Nicolas Milhé

vu par

Laetitia Paviani

Nicolas Milhé

De toute évidence, Nicolas Milhé négocie en permanence la position d’un travail qu’il veille à maintenir entre deux points de tension, politique et esthétique. Il ne suffit pas d’en faire le simple constat mais de faire l’expérience du trajet aller-retour entre les deux pour comprendre en chemin de quoi il est question.

Nicolas Milhé manipule les codes de la politique avec en ligne de mire un effet esthétique qui joue par exemple à lustrer à l’excès les attributs d’une République dont il maquille les affiches de campagne, monte les valeurs en collier ou sur les toits, pour mieux en éclairer le sens premier. Mais reprenons depuis la politique. La politique est relative aux affaires de l’État et à leur conduite, la politique c’est la société organisée, c’est un ensemble structuré, en vue de résultats, d’actions déterminées, c’est une architecture viable dont les éléments coordonnés sont interdépendants, c’est un corps organisé, un corps pourvu d’organes, un corps vivant, réglé et ordonné. Ce sont ces organes qui habitent le corps de la République et par extension celui de la politique que Nicolas Milhé détache, sépare et interroge. Ces organes du pouvoir sont au cœur de la problématique soulevée et manipulée par le travail de l’artiste, car si les organes sont de manière générale des ressorts, des moyens, ils sont plus précisément, depuis leur origine commune en latin, organum, des « instruments ».

Cette question de l’ « instrument » tout comme celle de l’ « instrumentalisation », qui en dérive, intervient à tous les niveaux du travail de l’artiste. « Certains organes ne sont que des produits, que des instruments créés par l’organisme ; ainsi les os, les dents, les milieux de l’œil sont des instruments que l’individu conserve toute sa vie et qui ne se renouvellent plus » (Claude BERNARD, Principes de médecine expérimentale, 1875). Les os, les dents, les yeux, à l’image d’autres détails architecturaux emblématiques, voire problématiques, sont des symboles dont Nicolas Milhé questionne le renouvellement et qu’il « instrumentalise » au sens figuré comme au sens propre. Il les prélève donc à même l’organisme politique, pour les modifier, les remplacer, puis les replacer, seuls, grossis, réduits, à l’envers ou de biais dans un autre genre d’organisme, celui de l’art.
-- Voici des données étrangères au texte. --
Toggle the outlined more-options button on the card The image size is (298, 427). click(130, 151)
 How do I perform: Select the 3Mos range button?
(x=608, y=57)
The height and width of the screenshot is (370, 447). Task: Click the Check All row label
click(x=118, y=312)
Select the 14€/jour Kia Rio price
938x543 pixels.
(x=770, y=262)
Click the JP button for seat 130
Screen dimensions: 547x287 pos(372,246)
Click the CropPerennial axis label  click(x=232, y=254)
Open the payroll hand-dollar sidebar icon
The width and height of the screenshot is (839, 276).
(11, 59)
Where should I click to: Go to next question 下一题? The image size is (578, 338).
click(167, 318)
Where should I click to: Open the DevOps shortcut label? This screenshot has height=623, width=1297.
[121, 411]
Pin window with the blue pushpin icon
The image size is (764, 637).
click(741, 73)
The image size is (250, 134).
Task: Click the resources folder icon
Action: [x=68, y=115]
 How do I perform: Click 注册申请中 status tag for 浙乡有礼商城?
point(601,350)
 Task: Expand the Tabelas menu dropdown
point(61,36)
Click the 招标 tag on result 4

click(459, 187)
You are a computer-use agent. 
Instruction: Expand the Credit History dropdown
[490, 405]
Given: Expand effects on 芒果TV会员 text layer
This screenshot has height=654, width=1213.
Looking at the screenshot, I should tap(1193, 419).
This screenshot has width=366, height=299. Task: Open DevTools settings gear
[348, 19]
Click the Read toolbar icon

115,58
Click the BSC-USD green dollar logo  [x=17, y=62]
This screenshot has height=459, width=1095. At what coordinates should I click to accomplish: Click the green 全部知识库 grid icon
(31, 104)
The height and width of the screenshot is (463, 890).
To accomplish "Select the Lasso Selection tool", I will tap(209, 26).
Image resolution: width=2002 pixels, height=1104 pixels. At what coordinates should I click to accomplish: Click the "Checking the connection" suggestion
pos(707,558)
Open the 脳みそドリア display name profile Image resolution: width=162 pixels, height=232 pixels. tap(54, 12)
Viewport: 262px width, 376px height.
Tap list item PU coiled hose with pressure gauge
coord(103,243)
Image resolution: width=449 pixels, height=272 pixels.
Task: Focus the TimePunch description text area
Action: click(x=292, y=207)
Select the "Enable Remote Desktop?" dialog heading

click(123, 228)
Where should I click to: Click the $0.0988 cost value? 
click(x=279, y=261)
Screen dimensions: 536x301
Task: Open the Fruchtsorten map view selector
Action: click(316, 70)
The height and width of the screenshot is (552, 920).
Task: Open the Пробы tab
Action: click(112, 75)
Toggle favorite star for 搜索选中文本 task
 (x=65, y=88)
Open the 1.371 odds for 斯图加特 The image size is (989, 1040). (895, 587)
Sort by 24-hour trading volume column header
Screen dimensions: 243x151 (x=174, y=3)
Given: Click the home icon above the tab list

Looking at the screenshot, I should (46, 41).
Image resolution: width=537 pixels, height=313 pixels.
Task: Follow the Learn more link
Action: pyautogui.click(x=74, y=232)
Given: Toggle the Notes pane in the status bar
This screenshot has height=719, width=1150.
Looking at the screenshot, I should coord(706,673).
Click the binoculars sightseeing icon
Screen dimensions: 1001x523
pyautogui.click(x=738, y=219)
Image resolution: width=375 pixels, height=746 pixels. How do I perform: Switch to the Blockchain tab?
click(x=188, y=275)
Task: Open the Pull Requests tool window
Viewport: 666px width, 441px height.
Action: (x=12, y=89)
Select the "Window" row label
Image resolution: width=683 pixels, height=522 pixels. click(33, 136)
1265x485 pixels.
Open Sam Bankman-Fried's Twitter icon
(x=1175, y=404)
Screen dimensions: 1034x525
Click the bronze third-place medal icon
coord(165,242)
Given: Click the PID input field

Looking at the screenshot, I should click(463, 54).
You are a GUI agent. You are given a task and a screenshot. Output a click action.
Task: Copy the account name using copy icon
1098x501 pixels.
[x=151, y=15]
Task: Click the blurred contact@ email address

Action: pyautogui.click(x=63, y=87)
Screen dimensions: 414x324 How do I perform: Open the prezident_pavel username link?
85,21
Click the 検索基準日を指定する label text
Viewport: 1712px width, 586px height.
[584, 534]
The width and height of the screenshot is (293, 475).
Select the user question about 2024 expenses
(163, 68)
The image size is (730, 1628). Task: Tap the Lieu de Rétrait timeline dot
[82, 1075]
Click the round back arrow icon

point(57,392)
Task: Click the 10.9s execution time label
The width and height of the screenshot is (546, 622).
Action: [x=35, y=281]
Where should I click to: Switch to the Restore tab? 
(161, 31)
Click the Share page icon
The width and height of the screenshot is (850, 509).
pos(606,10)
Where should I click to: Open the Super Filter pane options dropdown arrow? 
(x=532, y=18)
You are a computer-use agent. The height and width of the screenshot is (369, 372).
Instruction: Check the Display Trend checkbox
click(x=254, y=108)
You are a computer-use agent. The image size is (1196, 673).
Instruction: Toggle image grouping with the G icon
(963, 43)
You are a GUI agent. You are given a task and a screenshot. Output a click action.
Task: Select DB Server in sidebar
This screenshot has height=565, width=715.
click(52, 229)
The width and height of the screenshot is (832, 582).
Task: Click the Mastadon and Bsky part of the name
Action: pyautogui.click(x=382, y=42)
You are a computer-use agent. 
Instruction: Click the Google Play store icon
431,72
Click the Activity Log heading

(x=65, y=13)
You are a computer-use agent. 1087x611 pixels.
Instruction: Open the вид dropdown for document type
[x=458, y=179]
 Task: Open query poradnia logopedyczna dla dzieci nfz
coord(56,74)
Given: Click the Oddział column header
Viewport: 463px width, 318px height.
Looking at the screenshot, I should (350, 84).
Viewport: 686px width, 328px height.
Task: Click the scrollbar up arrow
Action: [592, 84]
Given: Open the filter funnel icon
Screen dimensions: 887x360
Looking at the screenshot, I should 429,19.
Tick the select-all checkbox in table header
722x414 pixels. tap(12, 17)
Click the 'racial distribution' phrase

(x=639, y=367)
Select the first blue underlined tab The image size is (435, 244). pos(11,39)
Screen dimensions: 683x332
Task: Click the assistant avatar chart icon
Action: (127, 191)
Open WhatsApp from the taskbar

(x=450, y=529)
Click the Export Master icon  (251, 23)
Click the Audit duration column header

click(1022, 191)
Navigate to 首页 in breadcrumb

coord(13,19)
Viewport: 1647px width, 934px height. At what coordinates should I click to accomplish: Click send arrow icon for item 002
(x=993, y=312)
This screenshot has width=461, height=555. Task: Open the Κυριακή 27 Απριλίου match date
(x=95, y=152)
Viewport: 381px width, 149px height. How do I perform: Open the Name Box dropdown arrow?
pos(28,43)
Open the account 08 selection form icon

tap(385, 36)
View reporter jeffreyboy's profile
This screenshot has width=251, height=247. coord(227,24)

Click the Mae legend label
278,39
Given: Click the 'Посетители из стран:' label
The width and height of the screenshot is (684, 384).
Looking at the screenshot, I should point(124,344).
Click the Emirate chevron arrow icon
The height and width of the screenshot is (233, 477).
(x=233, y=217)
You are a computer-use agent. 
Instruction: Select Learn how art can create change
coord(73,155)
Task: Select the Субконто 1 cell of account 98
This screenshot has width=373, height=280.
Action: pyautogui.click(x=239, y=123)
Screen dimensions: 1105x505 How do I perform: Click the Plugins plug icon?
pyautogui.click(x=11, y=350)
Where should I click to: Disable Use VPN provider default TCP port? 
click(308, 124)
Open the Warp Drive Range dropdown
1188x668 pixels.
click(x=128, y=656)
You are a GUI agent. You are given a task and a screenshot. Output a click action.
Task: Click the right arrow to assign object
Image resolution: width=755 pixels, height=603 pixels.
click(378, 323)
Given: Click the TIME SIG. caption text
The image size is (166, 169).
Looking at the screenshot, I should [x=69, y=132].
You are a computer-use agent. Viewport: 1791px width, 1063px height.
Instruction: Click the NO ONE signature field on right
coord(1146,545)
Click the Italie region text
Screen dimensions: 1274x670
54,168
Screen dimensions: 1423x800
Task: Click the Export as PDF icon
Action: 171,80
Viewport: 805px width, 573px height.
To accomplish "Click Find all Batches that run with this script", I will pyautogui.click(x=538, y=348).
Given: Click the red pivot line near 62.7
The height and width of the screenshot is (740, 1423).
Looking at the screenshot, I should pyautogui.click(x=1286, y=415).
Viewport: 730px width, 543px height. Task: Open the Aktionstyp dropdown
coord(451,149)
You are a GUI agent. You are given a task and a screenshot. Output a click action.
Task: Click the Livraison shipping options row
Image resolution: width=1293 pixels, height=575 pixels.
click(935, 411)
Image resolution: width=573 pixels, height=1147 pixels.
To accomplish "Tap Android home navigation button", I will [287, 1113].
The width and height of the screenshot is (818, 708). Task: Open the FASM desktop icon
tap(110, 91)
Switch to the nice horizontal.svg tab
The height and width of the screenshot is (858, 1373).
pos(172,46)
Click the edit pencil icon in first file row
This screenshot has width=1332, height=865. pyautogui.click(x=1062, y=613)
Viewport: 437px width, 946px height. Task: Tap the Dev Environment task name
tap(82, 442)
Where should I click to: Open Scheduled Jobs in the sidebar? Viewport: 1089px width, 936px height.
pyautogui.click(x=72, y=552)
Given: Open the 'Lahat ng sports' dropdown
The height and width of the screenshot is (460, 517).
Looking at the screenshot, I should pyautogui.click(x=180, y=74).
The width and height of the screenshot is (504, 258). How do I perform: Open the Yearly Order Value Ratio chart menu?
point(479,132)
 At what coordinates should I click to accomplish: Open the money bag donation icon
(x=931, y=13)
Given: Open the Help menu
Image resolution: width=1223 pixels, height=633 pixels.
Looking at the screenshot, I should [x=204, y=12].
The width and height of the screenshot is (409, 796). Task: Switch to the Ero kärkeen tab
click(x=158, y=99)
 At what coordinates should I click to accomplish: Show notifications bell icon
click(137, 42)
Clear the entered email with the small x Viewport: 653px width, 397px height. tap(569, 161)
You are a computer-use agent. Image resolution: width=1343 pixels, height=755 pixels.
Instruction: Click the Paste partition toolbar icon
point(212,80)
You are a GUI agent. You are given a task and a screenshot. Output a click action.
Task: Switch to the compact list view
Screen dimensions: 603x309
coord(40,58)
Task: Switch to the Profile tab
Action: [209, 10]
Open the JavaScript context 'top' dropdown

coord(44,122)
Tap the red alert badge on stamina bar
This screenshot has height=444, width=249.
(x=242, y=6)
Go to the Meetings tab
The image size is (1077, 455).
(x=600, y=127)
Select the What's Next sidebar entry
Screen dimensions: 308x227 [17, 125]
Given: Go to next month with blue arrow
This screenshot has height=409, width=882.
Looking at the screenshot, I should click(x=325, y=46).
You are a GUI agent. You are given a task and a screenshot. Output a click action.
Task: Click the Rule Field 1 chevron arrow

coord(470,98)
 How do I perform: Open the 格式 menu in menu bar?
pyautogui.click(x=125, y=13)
De manière générale les « instruments » de travail, les « instruments » de mesure, les « instruments » de musique, sont des objets conçus pour servir de moyen d’expression et de ce fait, sont susceptibles de former notre esprit, c’est-à-dire de nous « instruire » (instrumentum, instruere, etc.). Mais « instruire », c’est aussi « instruire » dans le sens de l’instruction d’un procès où il s’agit de rechercher et de rassembler tous les éléments nécessaires afin qu’une affaire soit mise en état d’être jugée. Et l’affaire en question ici, dans le travail de Nicolas Milhé, concerne la viabilité de tout organisme qu’il soit politique, économique, esthétique, ou simplement vivant.